### Task goal
Each line from the one containing "Nueva VISITAB 3" through the end of the data below is to be output verbatim, with no lines added or left out.

### Given records
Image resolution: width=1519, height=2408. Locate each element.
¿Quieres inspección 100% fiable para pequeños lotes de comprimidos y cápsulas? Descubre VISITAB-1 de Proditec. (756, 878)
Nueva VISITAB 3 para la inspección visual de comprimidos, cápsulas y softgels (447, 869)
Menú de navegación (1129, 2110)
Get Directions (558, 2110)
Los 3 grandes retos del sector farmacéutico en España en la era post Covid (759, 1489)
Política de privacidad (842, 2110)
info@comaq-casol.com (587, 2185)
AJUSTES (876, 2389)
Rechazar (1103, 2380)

### Result
Nueva VISITAB 3 para la inspección visual de comprimidos, cápsulas y softgels (447, 869)
Menú de navegación (1129, 2110)
Get Directions (558, 2110)
Los 3 grandes retos del sector farmacéutico en España en la era post Covid (759, 1489)
Política de privacidad (842, 2110)
info@comaq-casol.com (587, 2185)
AJUSTES (876, 2389)
Rechazar (1103, 2380)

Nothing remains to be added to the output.